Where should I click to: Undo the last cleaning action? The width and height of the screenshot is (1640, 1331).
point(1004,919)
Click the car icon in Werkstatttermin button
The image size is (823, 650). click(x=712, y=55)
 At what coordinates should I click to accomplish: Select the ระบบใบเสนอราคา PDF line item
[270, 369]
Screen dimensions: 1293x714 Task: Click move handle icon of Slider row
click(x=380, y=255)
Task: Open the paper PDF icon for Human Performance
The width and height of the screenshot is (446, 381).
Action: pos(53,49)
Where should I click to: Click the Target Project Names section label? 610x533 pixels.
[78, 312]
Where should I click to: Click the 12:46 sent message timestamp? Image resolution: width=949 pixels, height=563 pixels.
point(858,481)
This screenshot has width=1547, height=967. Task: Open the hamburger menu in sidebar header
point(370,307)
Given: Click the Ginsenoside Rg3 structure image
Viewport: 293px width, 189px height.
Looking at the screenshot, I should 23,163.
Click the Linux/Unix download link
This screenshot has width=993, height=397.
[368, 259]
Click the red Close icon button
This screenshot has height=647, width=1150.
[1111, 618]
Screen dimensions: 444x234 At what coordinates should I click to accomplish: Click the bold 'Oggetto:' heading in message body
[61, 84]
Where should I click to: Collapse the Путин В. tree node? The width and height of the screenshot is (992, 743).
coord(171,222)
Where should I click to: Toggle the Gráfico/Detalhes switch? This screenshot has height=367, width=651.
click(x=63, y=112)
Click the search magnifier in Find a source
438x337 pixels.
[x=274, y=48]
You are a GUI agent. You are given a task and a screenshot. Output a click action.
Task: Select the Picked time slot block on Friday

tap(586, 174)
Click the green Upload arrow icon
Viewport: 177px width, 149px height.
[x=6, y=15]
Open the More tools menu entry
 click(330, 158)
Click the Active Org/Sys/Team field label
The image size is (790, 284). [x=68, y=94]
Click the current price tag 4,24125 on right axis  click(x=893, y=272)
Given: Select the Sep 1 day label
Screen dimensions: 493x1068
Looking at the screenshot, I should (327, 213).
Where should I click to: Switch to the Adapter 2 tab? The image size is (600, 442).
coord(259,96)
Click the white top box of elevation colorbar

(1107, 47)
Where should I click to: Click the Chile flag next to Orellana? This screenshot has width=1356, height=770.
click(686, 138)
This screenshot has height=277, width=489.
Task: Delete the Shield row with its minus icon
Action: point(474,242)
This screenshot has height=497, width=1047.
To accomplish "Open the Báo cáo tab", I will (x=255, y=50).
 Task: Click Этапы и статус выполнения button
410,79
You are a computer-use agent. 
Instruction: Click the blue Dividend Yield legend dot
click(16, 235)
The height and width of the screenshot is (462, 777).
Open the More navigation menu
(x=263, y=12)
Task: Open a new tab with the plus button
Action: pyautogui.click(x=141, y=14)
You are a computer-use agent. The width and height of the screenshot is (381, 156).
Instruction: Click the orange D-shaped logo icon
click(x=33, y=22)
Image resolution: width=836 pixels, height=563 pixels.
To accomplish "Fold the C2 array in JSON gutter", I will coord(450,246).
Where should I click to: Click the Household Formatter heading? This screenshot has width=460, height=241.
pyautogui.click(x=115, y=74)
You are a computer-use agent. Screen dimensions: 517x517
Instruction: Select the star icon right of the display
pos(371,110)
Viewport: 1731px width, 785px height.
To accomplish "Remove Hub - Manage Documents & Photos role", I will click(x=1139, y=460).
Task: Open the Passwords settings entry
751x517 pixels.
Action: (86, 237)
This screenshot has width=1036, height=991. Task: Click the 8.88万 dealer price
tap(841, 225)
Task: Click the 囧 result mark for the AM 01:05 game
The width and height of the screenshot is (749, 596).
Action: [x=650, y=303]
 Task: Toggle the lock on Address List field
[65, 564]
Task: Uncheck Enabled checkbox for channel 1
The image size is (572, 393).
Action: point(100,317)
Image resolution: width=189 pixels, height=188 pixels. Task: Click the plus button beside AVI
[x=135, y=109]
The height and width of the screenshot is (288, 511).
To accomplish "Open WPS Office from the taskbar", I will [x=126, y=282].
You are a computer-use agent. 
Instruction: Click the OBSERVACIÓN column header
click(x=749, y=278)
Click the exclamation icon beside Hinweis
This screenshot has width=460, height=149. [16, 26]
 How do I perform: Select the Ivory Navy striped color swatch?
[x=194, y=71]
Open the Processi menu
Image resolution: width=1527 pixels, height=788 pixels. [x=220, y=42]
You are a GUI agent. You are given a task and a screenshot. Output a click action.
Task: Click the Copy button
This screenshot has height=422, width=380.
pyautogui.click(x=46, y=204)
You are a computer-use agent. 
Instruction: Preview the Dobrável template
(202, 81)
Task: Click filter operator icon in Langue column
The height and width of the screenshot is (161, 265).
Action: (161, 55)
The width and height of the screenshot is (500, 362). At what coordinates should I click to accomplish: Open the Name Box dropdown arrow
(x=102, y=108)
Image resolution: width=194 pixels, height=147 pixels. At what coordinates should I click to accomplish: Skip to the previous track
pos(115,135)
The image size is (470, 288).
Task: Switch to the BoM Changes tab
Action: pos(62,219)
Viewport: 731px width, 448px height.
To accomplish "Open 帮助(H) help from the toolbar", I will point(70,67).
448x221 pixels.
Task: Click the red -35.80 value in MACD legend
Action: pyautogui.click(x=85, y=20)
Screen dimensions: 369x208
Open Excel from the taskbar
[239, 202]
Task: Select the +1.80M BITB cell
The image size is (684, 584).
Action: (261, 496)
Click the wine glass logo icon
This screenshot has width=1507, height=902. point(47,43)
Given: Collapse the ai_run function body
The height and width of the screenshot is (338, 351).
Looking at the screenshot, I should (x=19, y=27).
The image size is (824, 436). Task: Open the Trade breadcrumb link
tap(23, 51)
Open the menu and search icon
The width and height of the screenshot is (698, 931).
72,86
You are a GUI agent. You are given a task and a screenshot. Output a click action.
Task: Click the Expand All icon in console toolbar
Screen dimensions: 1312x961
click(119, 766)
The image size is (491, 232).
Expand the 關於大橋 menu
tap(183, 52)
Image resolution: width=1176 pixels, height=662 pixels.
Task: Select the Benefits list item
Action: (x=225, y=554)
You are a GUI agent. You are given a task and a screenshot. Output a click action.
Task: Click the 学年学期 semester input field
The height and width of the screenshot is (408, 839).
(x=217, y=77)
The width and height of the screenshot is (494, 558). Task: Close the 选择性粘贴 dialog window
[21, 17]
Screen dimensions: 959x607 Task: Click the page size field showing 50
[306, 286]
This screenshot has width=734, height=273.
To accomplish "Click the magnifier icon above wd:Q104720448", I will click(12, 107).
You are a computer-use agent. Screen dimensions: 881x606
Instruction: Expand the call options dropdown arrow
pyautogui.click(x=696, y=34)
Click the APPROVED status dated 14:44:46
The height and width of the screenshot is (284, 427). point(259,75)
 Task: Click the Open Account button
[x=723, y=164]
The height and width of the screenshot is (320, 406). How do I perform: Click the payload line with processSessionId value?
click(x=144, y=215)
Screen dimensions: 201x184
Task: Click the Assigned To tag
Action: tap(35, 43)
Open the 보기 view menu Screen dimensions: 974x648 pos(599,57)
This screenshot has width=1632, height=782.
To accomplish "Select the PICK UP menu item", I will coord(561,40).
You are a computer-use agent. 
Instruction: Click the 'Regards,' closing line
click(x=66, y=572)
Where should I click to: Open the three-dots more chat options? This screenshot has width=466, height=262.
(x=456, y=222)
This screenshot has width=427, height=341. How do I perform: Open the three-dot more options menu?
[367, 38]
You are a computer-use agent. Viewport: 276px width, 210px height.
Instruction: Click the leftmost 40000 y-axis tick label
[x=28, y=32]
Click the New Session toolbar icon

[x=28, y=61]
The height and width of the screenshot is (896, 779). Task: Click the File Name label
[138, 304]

+ + + +

▸ **Work item**: None of the records may be omitted; each is to be printed exactly.

▸ **Final answer**:
Where should I click to: Undo the last cleaning action? The width and height of the screenshot is (1640, 1331).
point(1004,919)
Click the car icon in Werkstatttermin button
The image size is (823, 650). click(x=712, y=55)
 At what coordinates should I click to accomplish: Select the ระบบใบเสนอราคา PDF line item
[270, 369]
Screen dimensions: 1293x714 Task: Click move handle icon of Slider row
click(x=380, y=255)
Task: Open the paper PDF icon for Human Performance
The width and height of the screenshot is (446, 381).
Action: pos(53,49)
Where should I click to: Click the Target Project Names section label? 610x533 pixels.
[78, 312]
Where should I click to: Click the 12:46 sent message timestamp? Image resolution: width=949 pixels, height=563 pixels.
point(858,481)
This screenshot has width=1547, height=967. Task: Open the hamburger menu in sidebar header
point(370,307)
Given: Click the Ginsenoside Rg3 structure image
Viewport: 293px width, 189px height.
Looking at the screenshot, I should 23,163.
Click the Linux/Unix download link
This screenshot has width=993, height=397.
[368, 259]
Click the red Close icon button
This screenshot has height=647, width=1150.
[1111, 618]
Screen dimensions: 444x234 At what coordinates should I click to accomplish: Click the bold 'Oggetto:' heading in message body
[61, 84]
Where should I click to: Collapse the Путин В. tree node? The width and height of the screenshot is (992, 743).
coord(171,222)
Where should I click to: Toggle the Gráfico/Detalhes switch? This screenshot has height=367, width=651.
click(x=63, y=112)
Click the search magnifier in Find a source
438x337 pixels.
[x=274, y=48]
You are a GUI agent. You are given a task and a screenshot. Output a click action.
Task: Select the Picked time slot block on Friday

tap(586, 174)
Click the green Upload arrow icon
Viewport: 177px width, 149px height.
[x=6, y=15]
Open the More tools menu entry
 click(330, 158)
Click the Active Org/Sys/Team field label
The image size is (790, 284). [x=68, y=94]
Click the current price tag 4,24125 on right axis  click(x=893, y=272)
Given: Select the Sep 1 day label
Screen dimensions: 493x1068
Looking at the screenshot, I should (327, 213).
Where should I click to: Switch to the Adapter 2 tab? The image size is (600, 442).
coord(259,96)
Click the white top box of elevation colorbar

(1107, 47)
Where should I click to: Click the Chile flag next to Orellana? This screenshot has width=1356, height=770.
click(686, 138)
This screenshot has height=277, width=489.
Task: Delete the Shield row with its minus icon
Action: point(474,242)
This screenshot has height=497, width=1047.
To accomplish "Open the Báo cáo tab", I will (x=255, y=50).
 Task: Click Этапы и статус выполнения button
410,79
You are a computer-use agent. 
Instruction: Click the blue Dividend Yield legend dot
click(16, 235)
The height and width of the screenshot is (462, 777).
Open the More navigation menu
(x=263, y=12)
Task: Open a new tab with the plus button
Action: pyautogui.click(x=141, y=14)
You are a computer-use agent. The width and height of the screenshot is (381, 156).
Instruction: Click the orange D-shaped logo icon
click(x=33, y=22)
Image resolution: width=836 pixels, height=563 pixels.
To accomplish "Fold the C2 array in JSON gutter", I will coord(450,246).
Where should I click to: Click the Household Formatter heading? This screenshot has width=460, height=241.
pyautogui.click(x=115, y=74)
You are a computer-use agent. Screen dimensions: 517x517
Instruction: Select the star icon right of the display
pos(371,110)
Viewport: 1731px width, 785px height.
To accomplish "Remove Hub - Manage Documents & Photos role", I will click(x=1139, y=460).
Task: Open the Passwords settings entry
751x517 pixels.
Action: (86, 237)
This screenshot has width=1036, height=991. Task: Click the 8.88万 dealer price
tap(841, 225)
Task: Click the 囧 result mark for the AM 01:05 game
The width and height of the screenshot is (749, 596).
Action: [x=650, y=303]
 Task: Toggle the lock on Address List field
[65, 564]
Task: Uncheck Enabled checkbox for channel 1
The image size is (572, 393).
Action: point(100,317)
Image resolution: width=189 pixels, height=188 pixels. Task: Click the plus button beside AVI
[x=135, y=109]
The height and width of the screenshot is (288, 511).
To accomplish "Open WPS Office from the taskbar", I will [x=126, y=282].
You are a computer-use agent. 
Instruction: Click the OBSERVACIÓN column header
click(x=749, y=278)
Click the exclamation icon beside Hinweis
This screenshot has width=460, height=149. [16, 26]
 How do I perform: Select the Ivory Navy striped color swatch?
[x=194, y=71]
Open the Processi menu
Image resolution: width=1527 pixels, height=788 pixels. [x=220, y=42]
You are a GUI agent. You are given a task and a screenshot. Output a click action.
Task: Click the Copy button
This screenshot has height=422, width=380.
pyautogui.click(x=46, y=204)
You are a computer-use agent. 
Instruction: Preview the Dobrável template
(202, 81)
Task: Click filter operator icon in Langue column
The height and width of the screenshot is (161, 265).
Action: (161, 55)
The width and height of the screenshot is (500, 362). At what coordinates should I click to accomplish: Open the Name Box dropdown arrow
(x=102, y=108)
Image resolution: width=194 pixels, height=147 pixels. At what coordinates should I click to accomplish: Skip to the previous track
pos(115,135)
The image size is (470, 288).
Task: Switch to the BoM Changes tab
Action: pos(62,219)
Viewport: 731px width, 448px height.
To accomplish "Open 帮助(H) help from the toolbar", I will point(70,67).
448x221 pixels.
Task: Click the red -35.80 value in MACD legend
Action: pyautogui.click(x=85, y=20)
Screen dimensions: 369x208
Open Excel from the taskbar
[239, 202]
Task: Select the +1.80M BITB cell
The image size is (684, 584).
Action: (261, 496)
Click the wine glass logo icon
This screenshot has width=1507, height=902. point(47,43)
Given: Collapse the ai_run function body
The height and width of the screenshot is (338, 351).
Looking at the screenshot, I should (x=19, y=27).
The image size is (824, 436). Task: Open the Trade breadcrumb link
tap(23, 51)
Open the menu and search icon
The width and height of the screenshot is (698, 931).
72,86
You are a GUI agent. You are given a task and a screenshot. Output a click action.
Task: Click the Expand All icon in console toolbar
Screen dimensions: 1312x961
click(119, 766)
The image size is (491, 232).
Expand the 關於大橋 menu
tap(183, 52)
Image resolution: width=1176 pixels, height=662 pixels.
Task: Select the Benefits list item
Action: (x=225, y=554)
You are a GUI agent. You are given a task and a screenshot. Output a click action.
Task: Click the 学年学期 semester input field
The height and width of the screenshot is (408, 839).
(x=217, y=77)
The width and height of the screenshot is (494, 558). Task: Close the 选择性粘贴 dialog window
[21, 17]
Screen dimensions: 959x607 Task: Click the page size field showing 50
[306, 286]
This screenshot has width=734, height=273.
To accomplish "Click the magnifier icon above wd:Q104720448", I will click(12, 107).
You are a computer-use agent. Screen dimensions: 881x606
Instruction: Expand the call options dropdown arrow
pyautogui.click(x=696, y=34)
Click the APPROVED status dated 14:44:46
The height and width of the screenshot is (284, 427). point(259,75)
 Task: Click the Open Account button
[x=723, y=164]
The height and width of the screenshot is (320, 406). How do I perform: Click the payload line with processSessionId value?
click(x=144, y=215)
Screen dimensions: 201x184
Task: Click the Assigned To tag
Action: tap(35, 43)
Open the 보기 view menu Screen dimensions: 974x648 pos(599,57)
This screenshot has width=1632, height=782.
To accomplish "Select the PICK UP menu item", I will coord(561,40).
You are a computer-use agent. 
Instruction: Click the 'Regards,' closing line
click(x=66, y=572)
Where should I click to: Open the three-dots more chat options? This screenshot has width=466, height=262.
(x=456, y=222)
This screenshot has width=427, height=341. How do I perform: Open the three-dot more options menu?
[367, 38]
You are a computer-use agent. Viewport: 276px width, 210px height.
Instruction: Click the leftmost 40000 y-axis tick label
[x=28, y=32]
Click the New Session toolbar icon

[x=28, y=61]
The height and width of the screenshot is (896, 779). Task: Click the File Name label
[138, 304]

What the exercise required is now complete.